§ **Problem details**: Reproduce the data from the line with "You are a computer-use agent." up to and including the end of the data, swapping "link" for "address" and keeping everything else unchanged. Omit the pictures from the answer.

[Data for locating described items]
________________

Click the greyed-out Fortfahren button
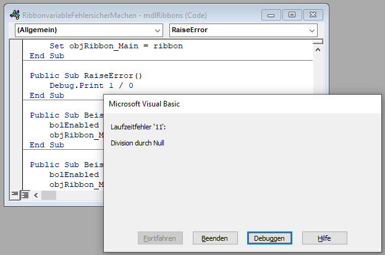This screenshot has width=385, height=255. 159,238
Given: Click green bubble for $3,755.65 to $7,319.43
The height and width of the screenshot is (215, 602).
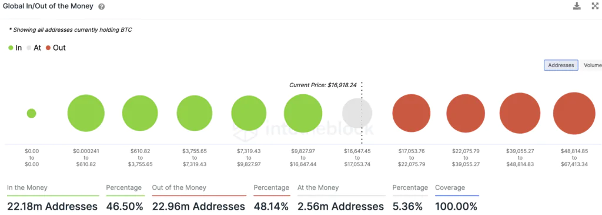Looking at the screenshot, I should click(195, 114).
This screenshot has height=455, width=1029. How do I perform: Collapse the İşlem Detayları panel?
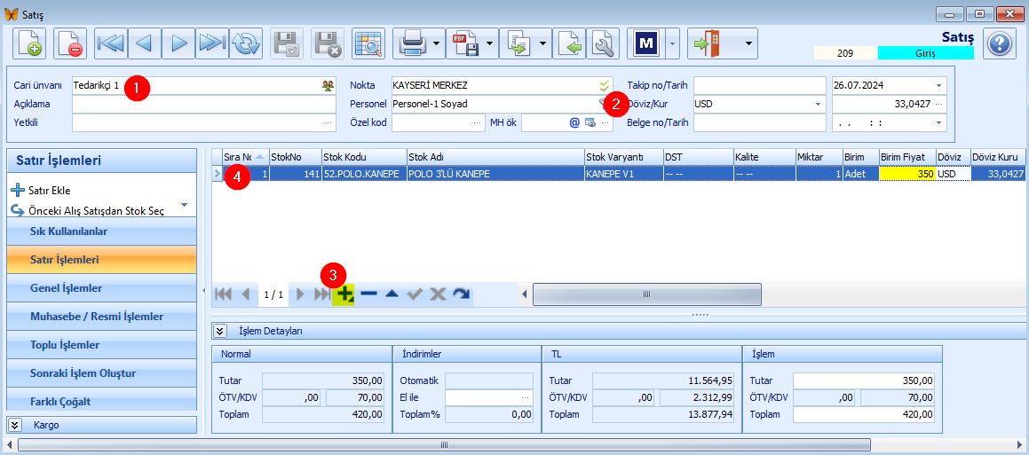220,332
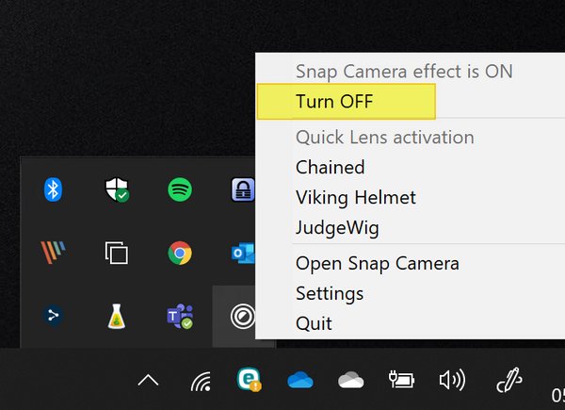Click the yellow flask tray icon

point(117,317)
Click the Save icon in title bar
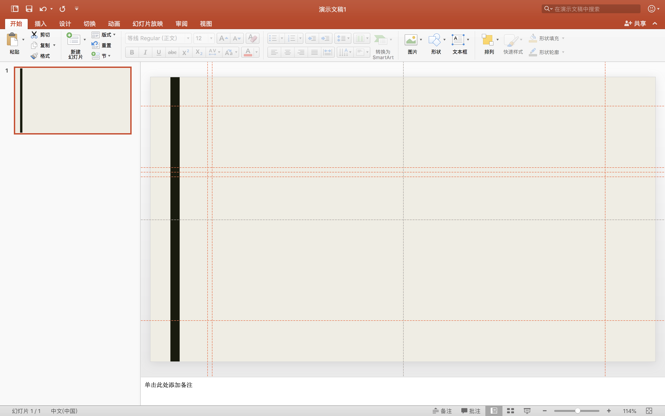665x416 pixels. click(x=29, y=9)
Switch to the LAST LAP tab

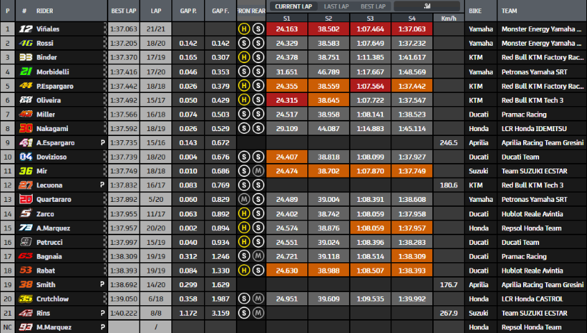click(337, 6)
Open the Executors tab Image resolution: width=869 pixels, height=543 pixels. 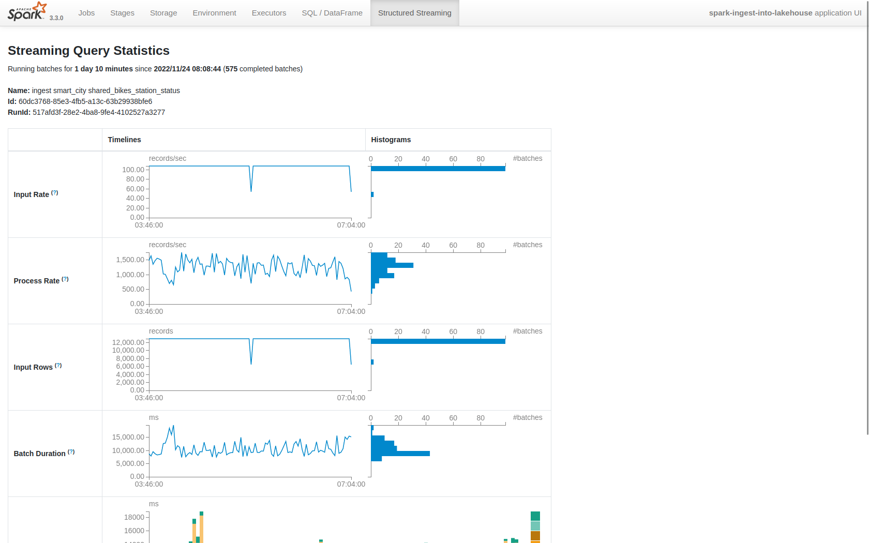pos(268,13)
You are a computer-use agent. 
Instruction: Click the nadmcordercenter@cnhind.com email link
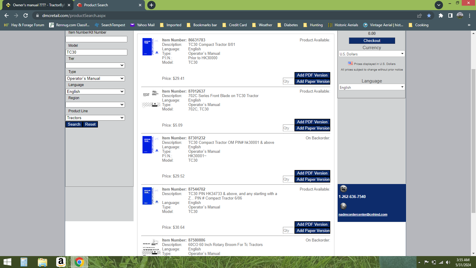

________________

§ **Answer in full**:
You are a computer-use agent. 
Instruction: Click the nadmcordercenter@cnhind.com email address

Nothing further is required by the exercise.